● Working data:
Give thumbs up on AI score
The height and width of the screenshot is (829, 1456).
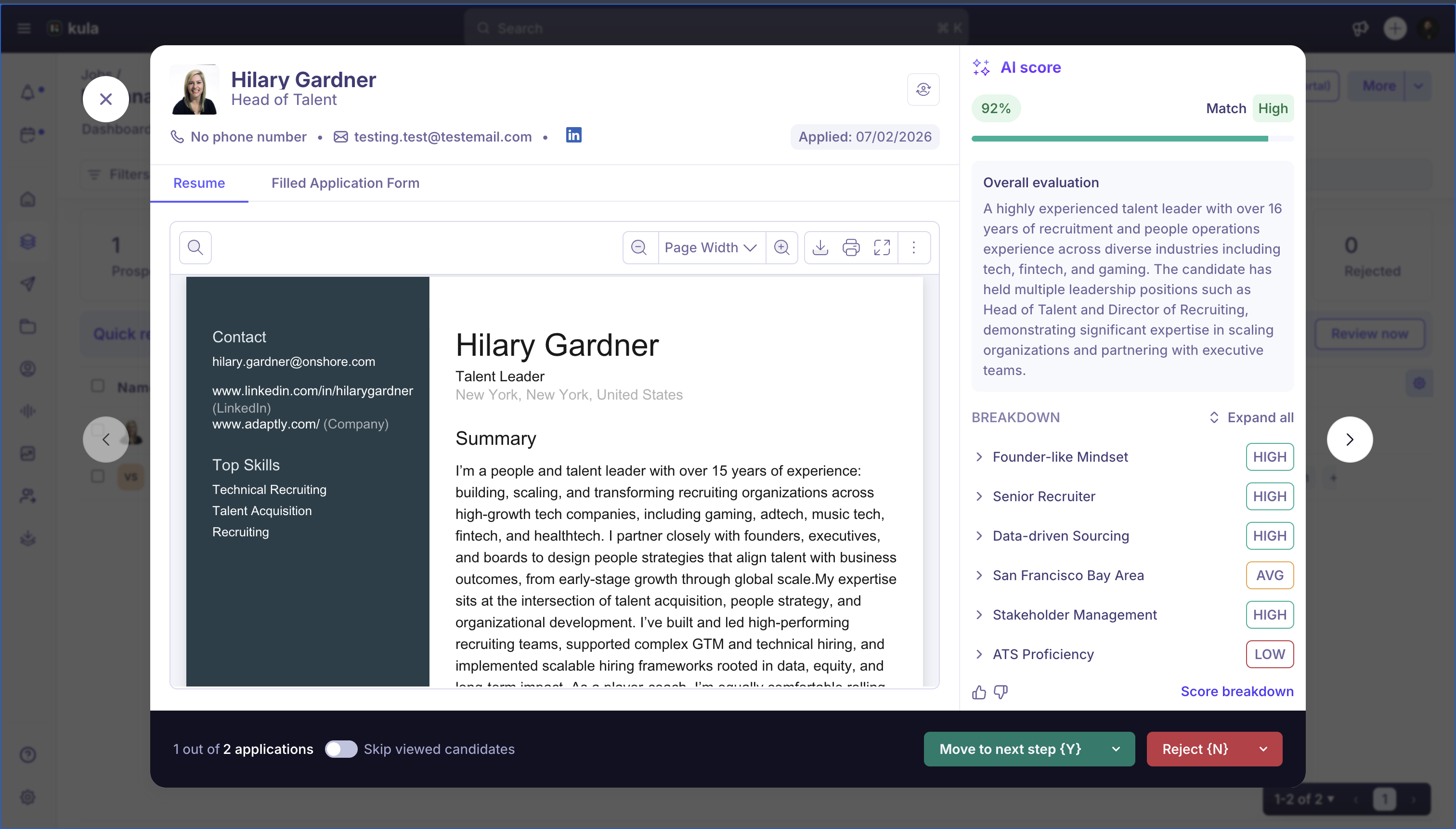979,692
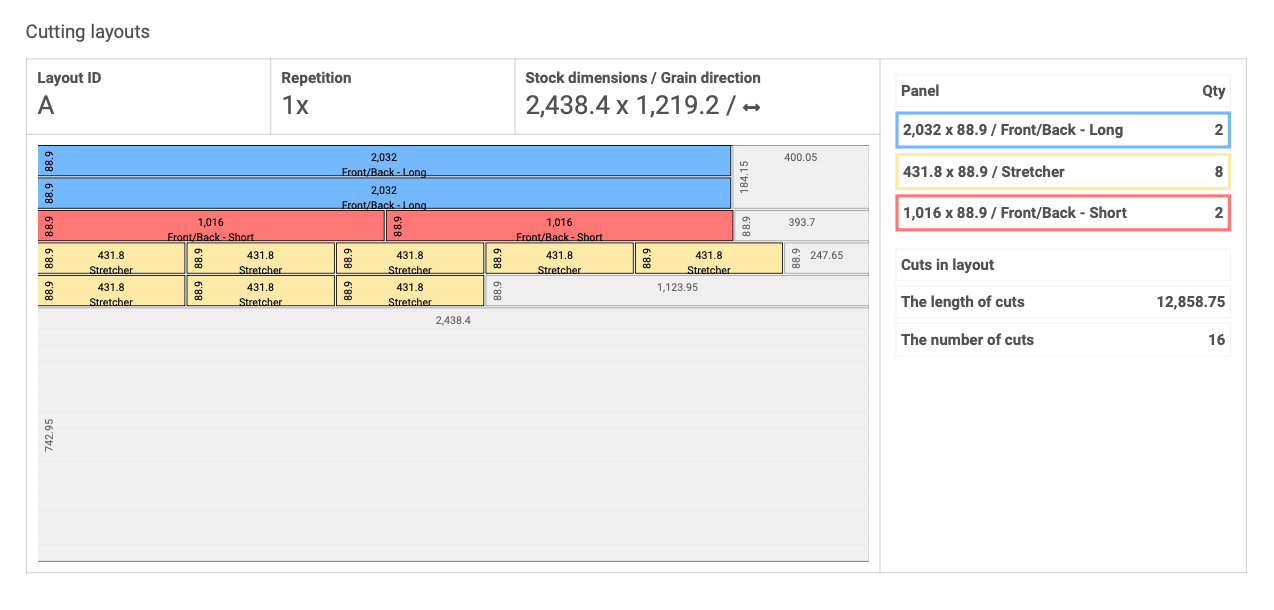Click the stock dimensions 2,438.4 x 1,219.2 value
This screenshot has height=610, width=1274.
click(624, 106)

● Work request: Word for word, give again the lines from the line holding "The height and" through the last line of the material, both included; pictures are not part of the copy.

● Reply:
The height and width of the screenshot is (829, 1456).
979,692
Click the stock dimensions 2,438.4 x 1,219.2 value
This screenshot has height=610, width=1274.
click(624, 106)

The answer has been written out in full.